As is so often the case with the children of immigrants, Zara presents different versions of herself to the world. There’s the person she is when she’s with her parents, the studious daughter who is about to marry a good Muslim man, and then there’s the independent young woman who enjoys hanging out with her friends, likes a drink and is flirting with veganism.
Winner of Theatre503’s International Award, Out of Sorts is a compassionate, generous and well observed piece of writing that accurately captures all the small tug-of-wars that occur over religion, language and food. Writer Danusia Samal articulates Zara’s feelings of guilt and her conflicting, entangled impulses to conform and rebel, embrace and reject her heritage.

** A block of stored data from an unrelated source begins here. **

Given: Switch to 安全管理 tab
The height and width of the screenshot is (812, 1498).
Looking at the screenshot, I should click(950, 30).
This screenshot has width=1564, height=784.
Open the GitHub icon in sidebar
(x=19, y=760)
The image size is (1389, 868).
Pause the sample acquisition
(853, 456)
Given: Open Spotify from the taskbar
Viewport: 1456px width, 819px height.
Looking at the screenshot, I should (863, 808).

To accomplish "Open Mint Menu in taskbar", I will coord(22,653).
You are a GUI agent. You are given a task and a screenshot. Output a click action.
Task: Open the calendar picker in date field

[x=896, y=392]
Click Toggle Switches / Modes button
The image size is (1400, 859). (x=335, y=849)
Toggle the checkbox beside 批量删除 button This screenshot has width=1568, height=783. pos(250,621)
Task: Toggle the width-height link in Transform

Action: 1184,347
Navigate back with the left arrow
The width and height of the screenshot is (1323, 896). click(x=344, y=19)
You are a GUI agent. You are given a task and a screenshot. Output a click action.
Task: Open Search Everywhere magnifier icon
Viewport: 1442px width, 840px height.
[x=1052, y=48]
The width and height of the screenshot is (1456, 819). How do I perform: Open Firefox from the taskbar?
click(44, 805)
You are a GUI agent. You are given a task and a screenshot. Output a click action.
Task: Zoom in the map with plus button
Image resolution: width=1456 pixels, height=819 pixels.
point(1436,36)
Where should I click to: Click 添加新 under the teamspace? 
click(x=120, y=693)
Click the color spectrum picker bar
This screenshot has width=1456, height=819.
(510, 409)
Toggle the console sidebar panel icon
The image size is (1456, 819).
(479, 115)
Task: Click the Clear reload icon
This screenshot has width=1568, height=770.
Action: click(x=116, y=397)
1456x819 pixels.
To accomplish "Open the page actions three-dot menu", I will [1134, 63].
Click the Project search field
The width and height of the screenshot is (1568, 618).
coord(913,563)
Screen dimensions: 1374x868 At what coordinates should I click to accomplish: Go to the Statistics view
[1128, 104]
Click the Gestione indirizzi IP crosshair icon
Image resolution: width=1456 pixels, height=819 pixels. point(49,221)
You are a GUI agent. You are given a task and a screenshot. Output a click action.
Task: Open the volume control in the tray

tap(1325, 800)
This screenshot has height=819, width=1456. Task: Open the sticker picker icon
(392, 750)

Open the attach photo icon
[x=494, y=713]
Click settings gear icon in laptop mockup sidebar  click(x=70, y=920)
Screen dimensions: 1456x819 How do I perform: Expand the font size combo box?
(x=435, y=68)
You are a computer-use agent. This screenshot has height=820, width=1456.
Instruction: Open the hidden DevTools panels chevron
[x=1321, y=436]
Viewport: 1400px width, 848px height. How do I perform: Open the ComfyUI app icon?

Tanuja Amarasuriya’s production brings out the play’s warmth and humour, while Rebecca Wood’s sage green set – a kitchen and living room that doubles as Zara’s family home and the flat she shares with her moneyed white flatmate Alice (Emma Denly) – enhances the sense of division, but also the overlap between her different selves.
As Zara, Nalan Burgess earths the piece emotionally; while some of the other performances could be tighter, there are two superb turns from Myriam Acharki and Oznur Cifci as Zara’s kind, softly-spoken mother Layla and combative poetry-writing kid sister Fatima.
The play has arguably one too many plot threads – an eating disorder, an ill-advised kiss – and there are times when the material teeters towards didacticism, but Samal’s skill as a writer transcends these problems. All of the characters are permitted depth and nuance, all of the relationships are shaded, no one is beyond redemption, and a sense of tenderness permeates the whole piece.